This happens even on a deeply neurological level. Our brains are ultimately pattern seeking devices and look to find patterns that match other patterns. We see it even in our everyday lives; have you ever seen a shadow and thought a dangerous person was waiting in a corner to attack you; only to find out that it was a garbage can? What about being startled at the sudden rustle of leaves in the middle of silence? This is pattern recognition at its most basic, and it finds its way even into our highest levels of thought.
But before dismissing it all as illogical and irrational, you should remember just how smarter you, or anybody reading this post, is than a computer. That's right, we're so good at this game because we're not computers! Embrace it, be childish and let yourself find connections wherever they are. But how do we go about doing that? Well? Two things.
First, read. Read on every subject you can and don't worry about working on your specialty.
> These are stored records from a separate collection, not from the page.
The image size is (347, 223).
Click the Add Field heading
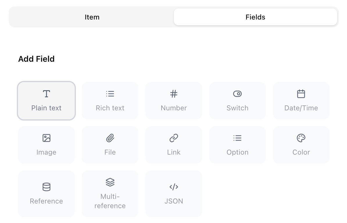(x=36, y=59)
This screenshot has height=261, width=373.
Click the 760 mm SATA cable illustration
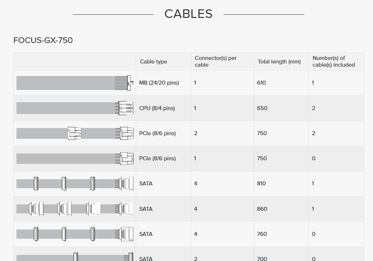coord(75,234)

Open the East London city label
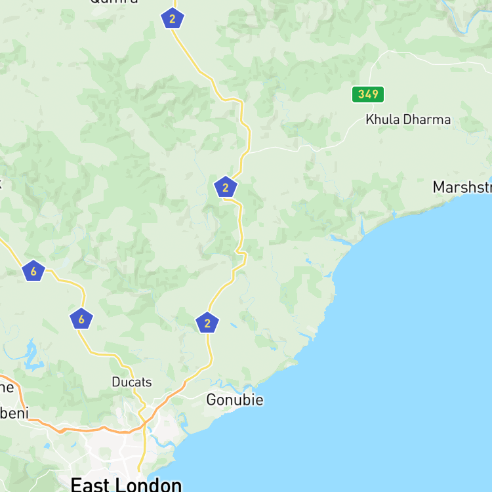pos(126,484)
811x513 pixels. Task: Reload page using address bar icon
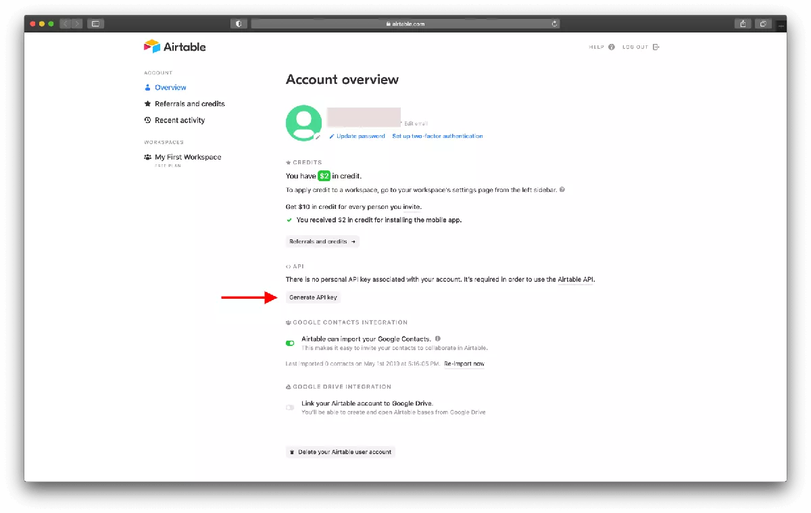pyautogui.click(x=554, y=24)
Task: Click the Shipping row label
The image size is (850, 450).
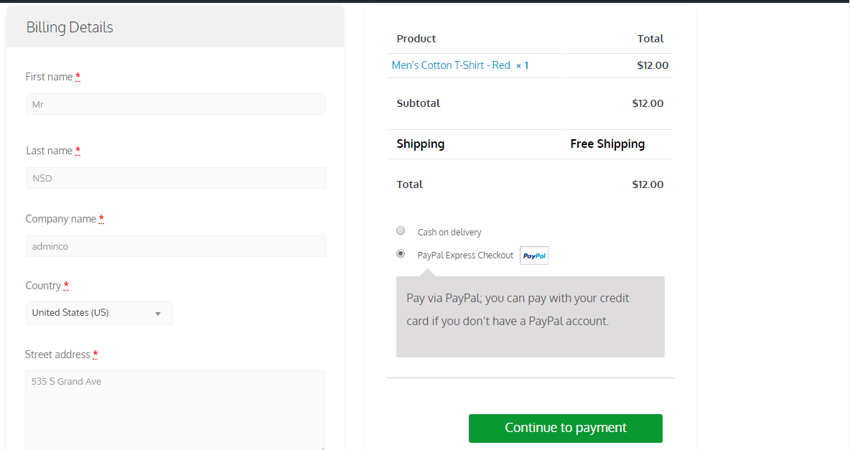Action: pyautogui.click(x=420, y=144)
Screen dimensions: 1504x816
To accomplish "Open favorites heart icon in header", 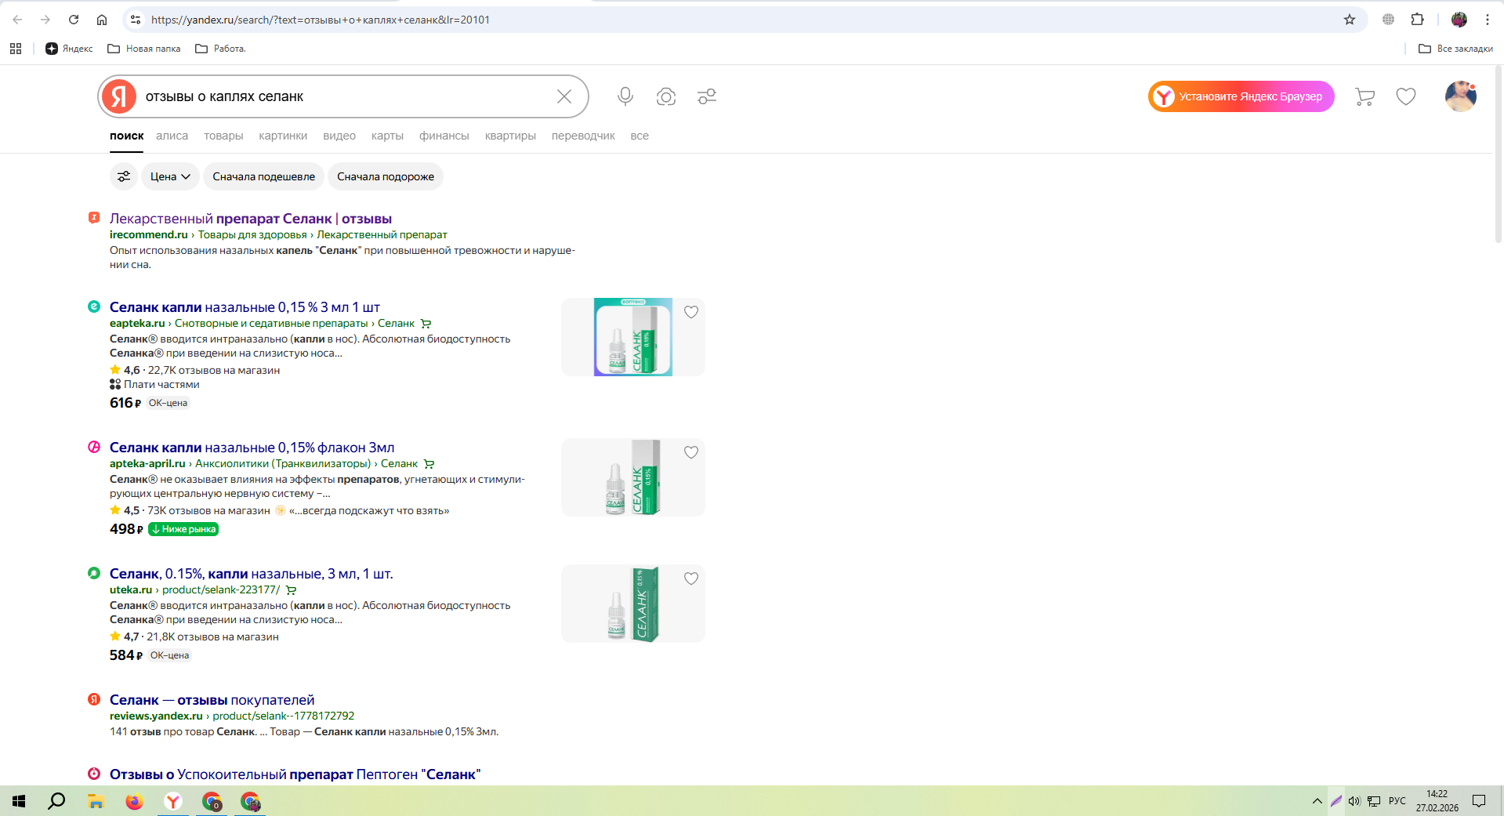I will tap(1406, 96).
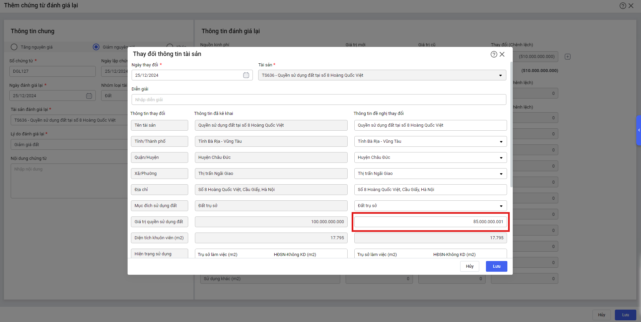Open the proposed Mục đích sử dụng đất dropdown
The height and width of the screenshot is (322, 641).
point(501,206)
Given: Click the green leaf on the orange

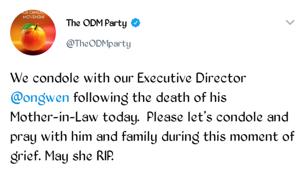Looking at the screenshot, I should [27, 26].
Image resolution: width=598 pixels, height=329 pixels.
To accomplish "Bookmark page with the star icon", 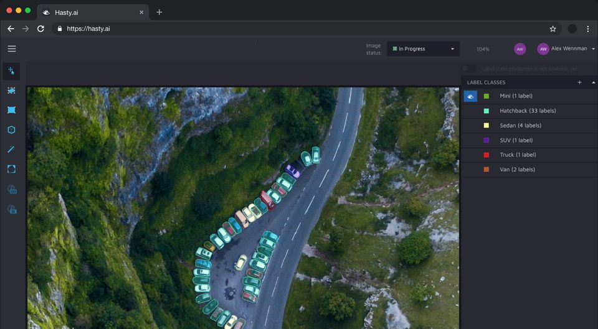I will tap(553, 29).
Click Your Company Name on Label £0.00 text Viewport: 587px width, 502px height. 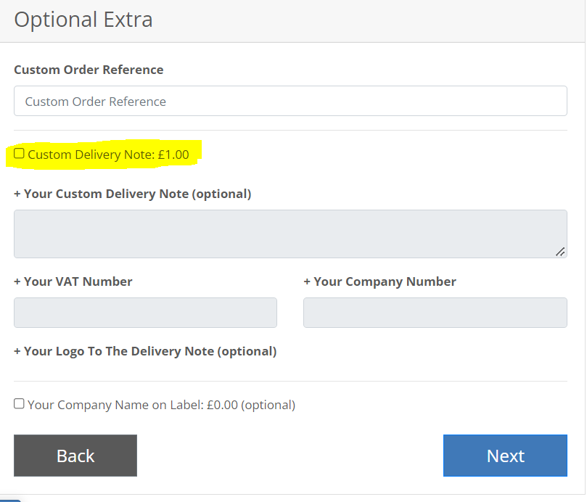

You have your entire life to learn the newest Java API or the latest updates to the .NET framework (this part is for tech entrepreneurs; ignore it if you're just a reader that happened to get this far in my rant.) In fact, you'll find that the demands of most situations are so specific and strange that you won't be able to figure out what you need to know in advance; so don't sweat it (but do study your fundamentals, they come in handy.) Pick up some fiction and poetry; or if you're the more serious kind (like myself for a while), bury your nose in some history, economics, psychology or anthropology. Be sure to learn some math too; big concepts that can help you understand things as systems. But you should all in all be looking to understand things in three categories: systems, ideas and the human condition. The third of those comes in fiction and poetry; stuff that really gets at what makes people tick, but that also requires doing another thing...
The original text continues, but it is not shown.